Supplied passage:
%%
While prosecutors await a jury’s verdict in the trial of Galleon Group LLC’s Raj Rajaratnam, they may take comfort that four defendants tied to the insider- trading probe that began with him are pursuing plea deals.
Don Ching Trang Chu, a former hedge-fund consultant for Primary Global Research LLC, will probably plead guilty, a judge said at a hearing in his case yesterday, after the government noted “extensive” talks with his lawyer. Prosecutors in the same Manhattan courthouse said this afternoon that Donald Longueuil, a former hedge fund manager at SAC Capital Advisors LP, will plead guilty to related insider-trading charges today.
Yesterday, Craig Drimal, a trader who worked at Galleon, pleaded guilty to conspiracy and securities fraud. He faces a maximum sentence of more than seven years in prison, far more than the average sentence of about 18 months handed down in similar cases since 2003, according to an analysis of court data by Bloomberg News.
%%
Stated exercise 1:
According to the insider-trading report, to which charges did Craig Drimal plead guilty?
Stated exercise 2:
Reproduce the records verbatim, from the line containing "This screenshot has width=931, height=699." through the end of the records, with both ends included and the pictures omitted.

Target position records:
%%
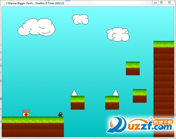Screen dimensions: 176x139
Task: Click the small cloud at top center
Action: coord(81,19)
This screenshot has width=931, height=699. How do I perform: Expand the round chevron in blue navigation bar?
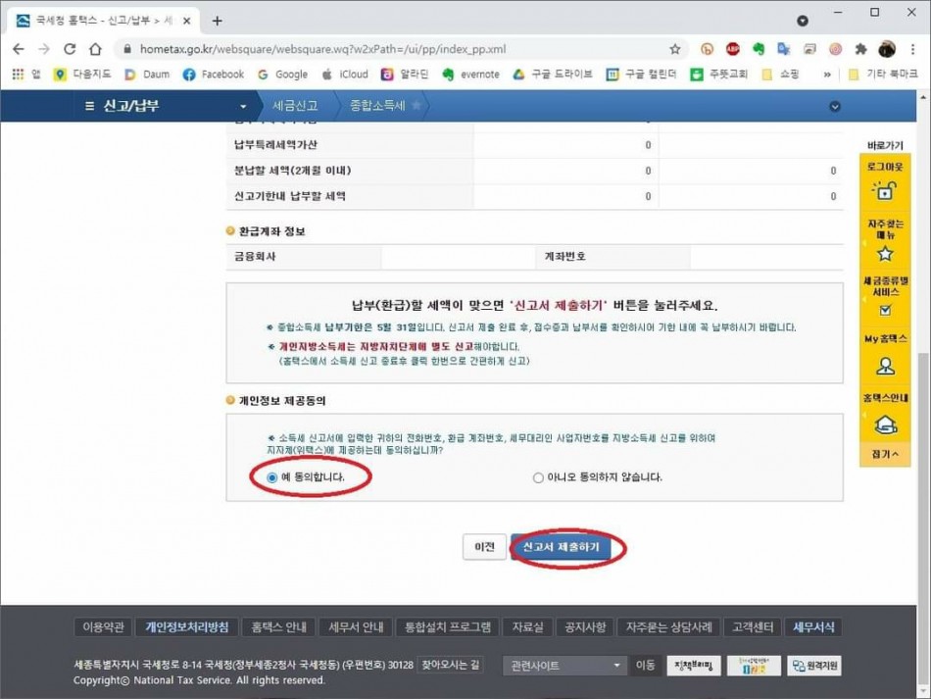click(x=835, y=106)
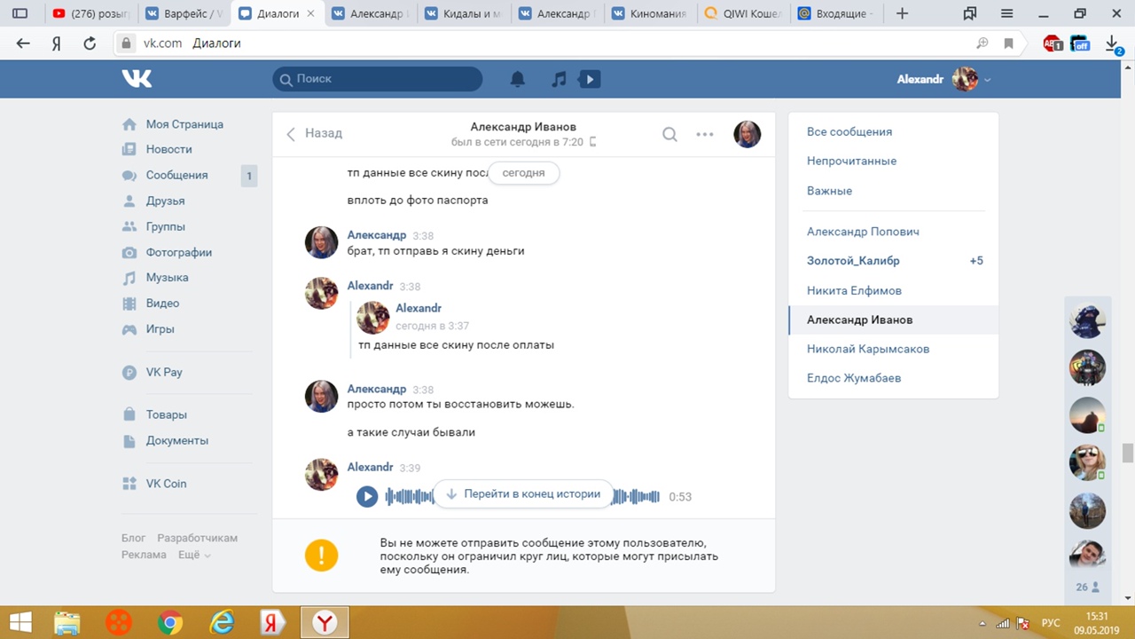Open the notifications bell
This screenshot has height=639, width=1135.
[x=518, y=80]
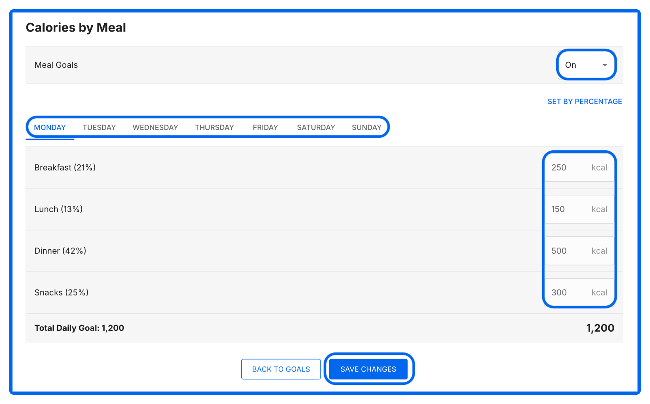Click the Set by Percentage link
The width and height of the screenshot is (650, 404).
click(585, 102)
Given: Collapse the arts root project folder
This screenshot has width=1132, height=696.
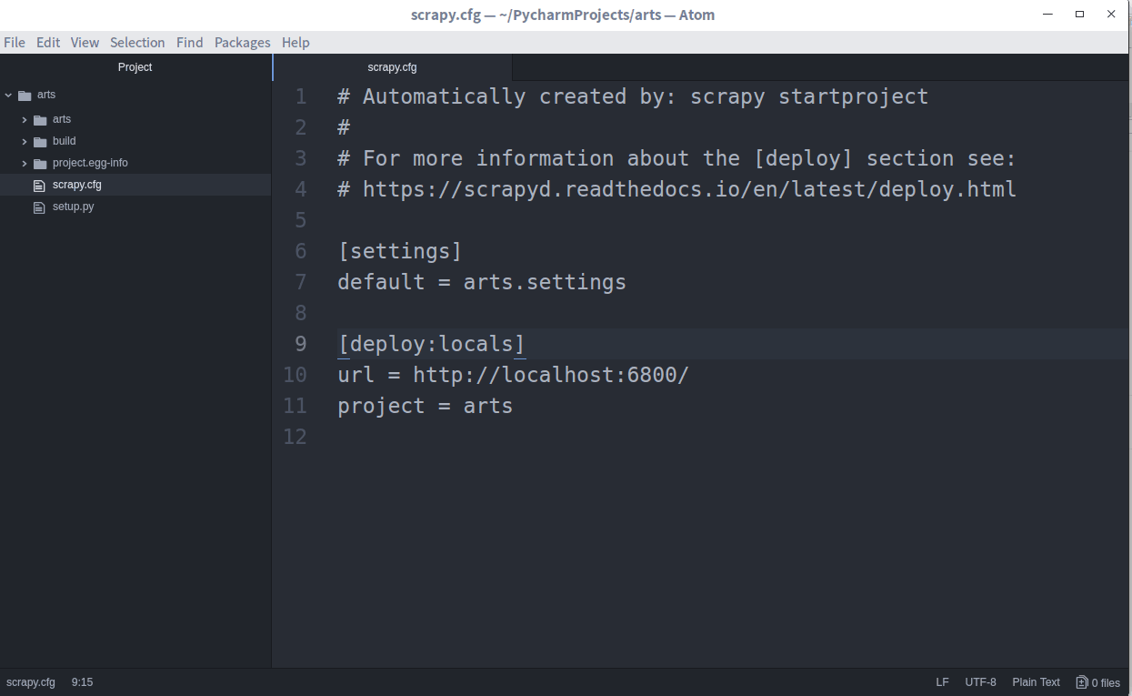Looking at the screenshot, I should pos(8,95).
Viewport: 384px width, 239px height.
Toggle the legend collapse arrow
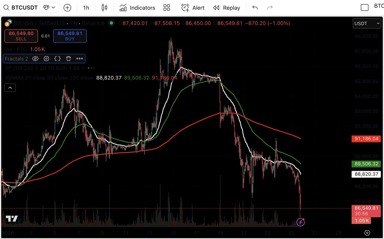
%%
Reply 1:
Conspiracy and securities fraud.

Reply 2:
This screenshot has width=931, height=699. How do I perform: Expand the round chevron in blue navigation bar?
click(x=835, y=106)
Open the notifications bell
This screenshot has height=639, width=1135.
[x=518, y=80]
Click the Set by Percentage link
The width and height of the screenshot is (650, 404).
click(585, 102)
Given: Collapse the arts root project folder
This screenshot has width=1132, height=696.
Looking at the screenshot, I should pos(8,95).
Viewport: 384px width, 239px height.
Toggle the legend collapse arrow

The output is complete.